Jumping from the Minors to the Majors Ain’t Easy–
The Logistics of Professional Baseball
By Adam Russell
Pitcher for the Chicago White Sox
Stuffing my oversized 6’8” body into an undersized purple Teletubbie costume to appear in front of 3,000 screaming fans outside Yankee Stadium wasn’t what I had in mind when I joined the Chicago White Sox midway through the 2008 season. It was one of many unexpected rookie experiences that I would gladly do all over again to play professional baseball.
The road to the major leagues looks even longer when you realize you are competing for one or two available roster spots with the country’s best ball players. The call to the majors can come at any time and, unfortunately, I slept through my first call up. I missed the manager’s phone call because I was taking advantage of an off day. What people don’t know about getting the call to the big leagues, although a magical moment in my life, is the complicated logistics of catching up with the major league team while living up to the obligations of your minor league life.
I was called up to the big leagues three times in 2008. When I finally returned White Sox manger Ozzie Guillen’s call that first time, I was given a couple of hours to get my things together and head to the airport.
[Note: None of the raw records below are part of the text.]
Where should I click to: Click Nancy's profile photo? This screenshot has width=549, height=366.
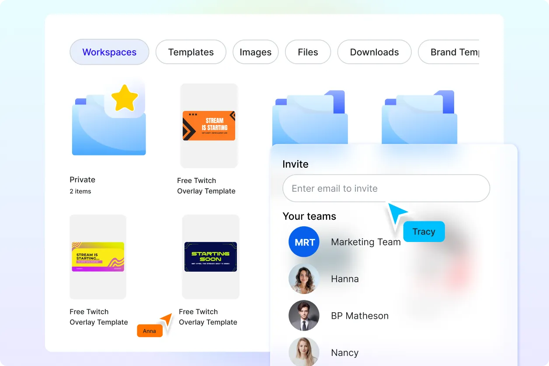[x=304, y=352]

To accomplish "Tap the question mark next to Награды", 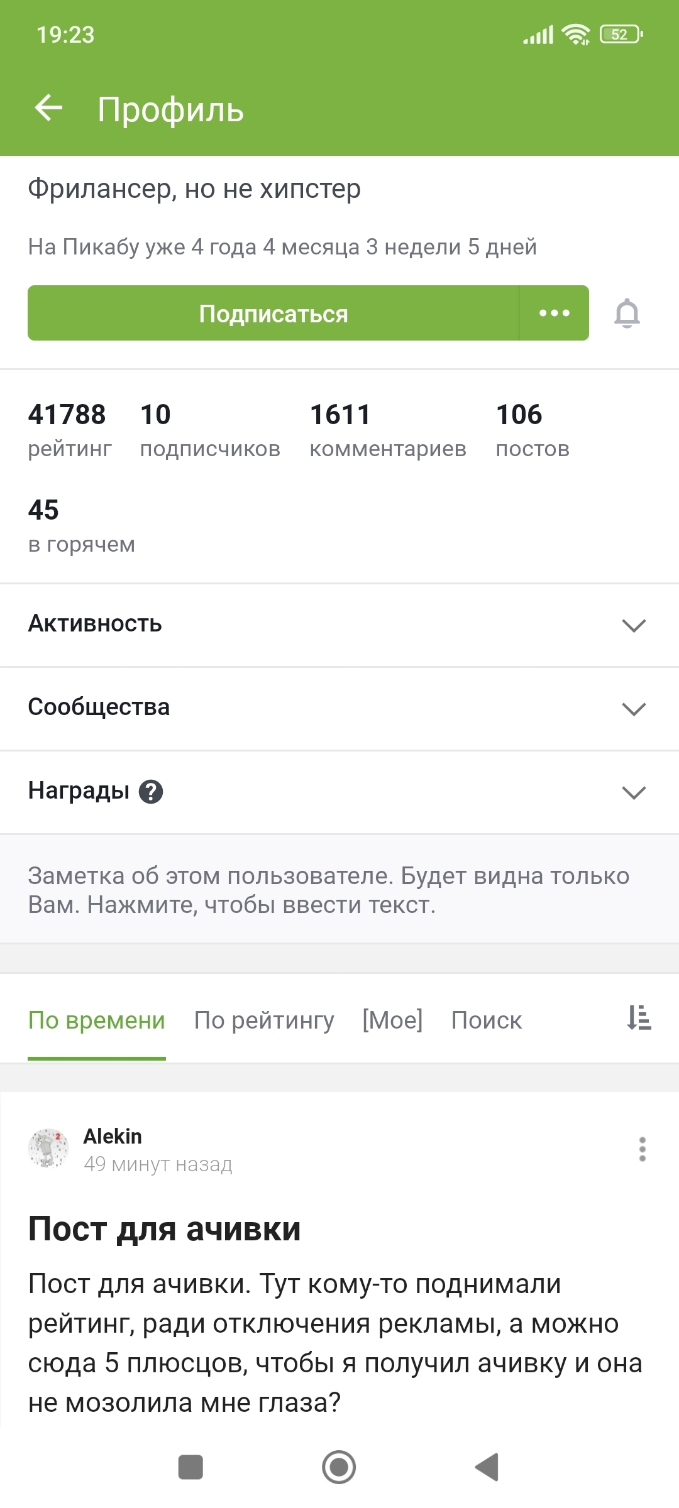I will [x=151, y=792].
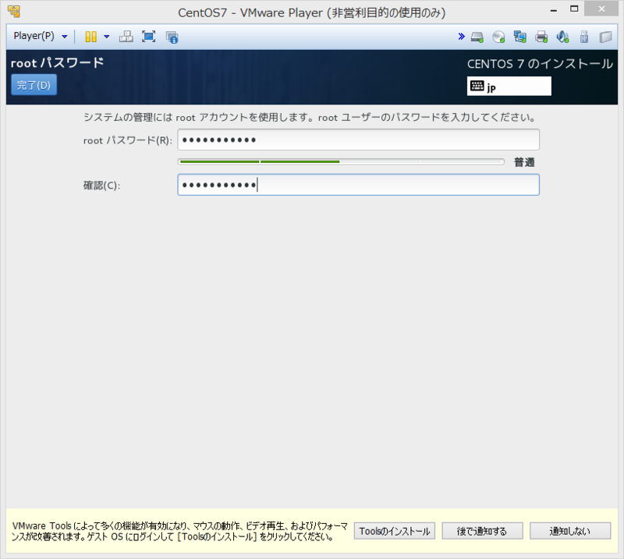Click the jp keyboard layout indicator
Screen dimensions: 624x559
click(x=509, y=86)
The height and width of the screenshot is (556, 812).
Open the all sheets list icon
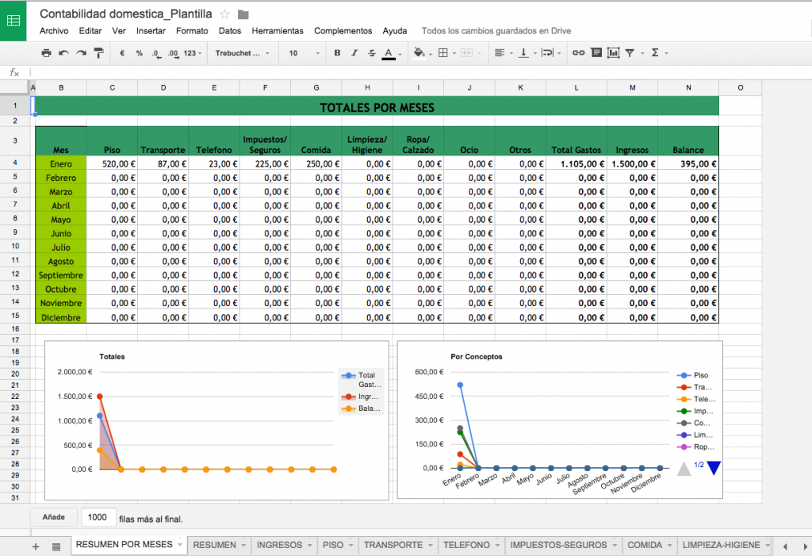[x=56, y=546]
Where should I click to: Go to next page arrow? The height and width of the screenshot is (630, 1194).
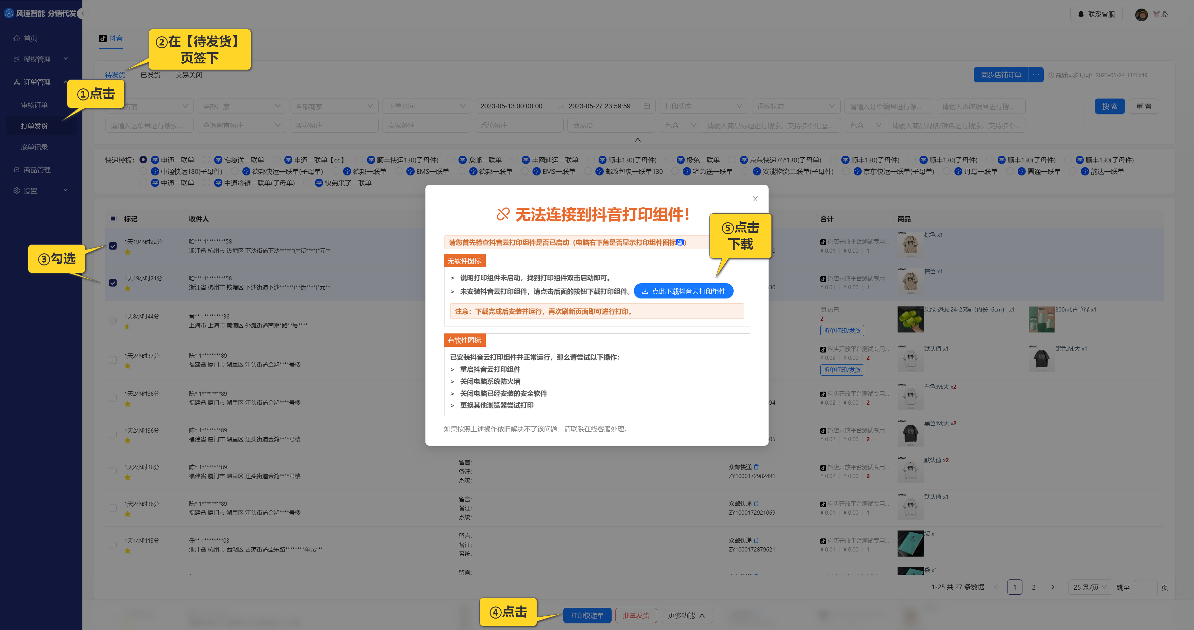click(x=1053, y=587)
I knew it was just a temporary call up, as I was filling in for Cuban-born Alexei Ramirez, who was having visa issues getting into Canada. I knew I would be sent back down to Triple-A when the three-game series was over, and I was. I thought of it as a “mini vacation” to the bigs.
The second call-up came when I was on a six-day road trip. I was told to be at the airport in less than two hours, even though I had only six days worth of clothes in my suitcase. I had to rely on my teammates in Charlotte, the White Sox Triple-A affiliate, to pack up the rest of my things and home and ship them. But getting clothes on my back was only part of the problem. I had no home where I was going and needed to focus on baseball. When I arrived in Chicago, the team gave me nine days in a hotel and, after that, I was on my own. Luckily, my agent’s brother had a condo to rent. Other rookies who aren’t so fortunate often choose to stay in the hotel, even though it costs a lot, because they might be sent back down and get stuck with a long-term lease on an apartment they won’t use. Eventually, the team realtor can lend a hand, but the uncertainty of rookie life makes it difficult to “settle down.”
September call-ups, who are headed to fall league or winter baseball in Central America, always live in the team hotel unless they can find a couch at an aunt’s house, as one of my teammates did.
Obligations to Triple-A teammates are another complication you never expect when you dream about playing in the big leagues. My roommates in Charlotte were stuck with a man down on rent the second time I went to Chicago, so the team stepped in to cover my missing share until a Double-A player was brought up to take my place. But then he was ousted when I was sent back down, again. I moved back in and started paying my rent only to be called up less than two weeks later for the remainder of the season.
The biggest headache in all of the moving was not the packing or traveling back and forth, but the bank changes I had to make in order to get paid. I had to open and close bank accounts three times in order to get my pay check every 15 days. In the minors, my money was deposited into a bank that did not have a branch in Chicago and my Chicago bank didn’t have branches in Charlotte. It’s worth keeping a couple of bank accounts open just to have the convenience of easy access to cash.
Fortunately, I was warmly welcomed by my White Sox teammates. I had already played with some of these guys in Spring Training. I was also given some great advice from the veteran players. Rule one: “Don’t call too much attention to yourself in the locker room.” Rule two: “Ask questions about becoming a better player or how to learn a specific skill from a teammate.” The best way to sum up this advice is not to look too comfortable in your new locker room. Pranks are part of the rites of passage into the pros, but you can avoid some of them by looking earnest and busy.
I wasn’t comfortable when I suited up as a Teletubbie with six other rookies in an annual ceremony for rookies finishing the year with a major league team. Four days before the Yankees played their final game at Yankee Stadium, me and five other rookies, who were dressed as the Chiquita Banana lady, Raggedy Ann, a Can-Can girl, a 1970’s wrestler and a track star, put on parade in the stadium parking lot. Adding to the hilarity of, and the pride I felt at, the moment was my proud father who was in town with his friends to see his son live out every boy’s childhood fantasy. His son, dressed as Tinky Winky, the gigantic purple PBS character known for chasing rainbows around a magical world.
Following rookie rules, we were not allowed to take the team bus back to the hotel that night but had to cab it in the costumes. Rookie protocol applies in many situations. If, for example, there is only one team bus, all rookies must pay for cabs back to the hotel on road trips. When there are two buses, rookies are allowed to ride in bus #1 but NEVER bus #2. It follows the standard high school rule: JV does not ride with varsity. Despite living like I am on the JV team, paying for all of my cab rides, and dressing up as every toddler’s magical purple friend paves my way to a big league roster spot, then sign me up because I’m living the dream!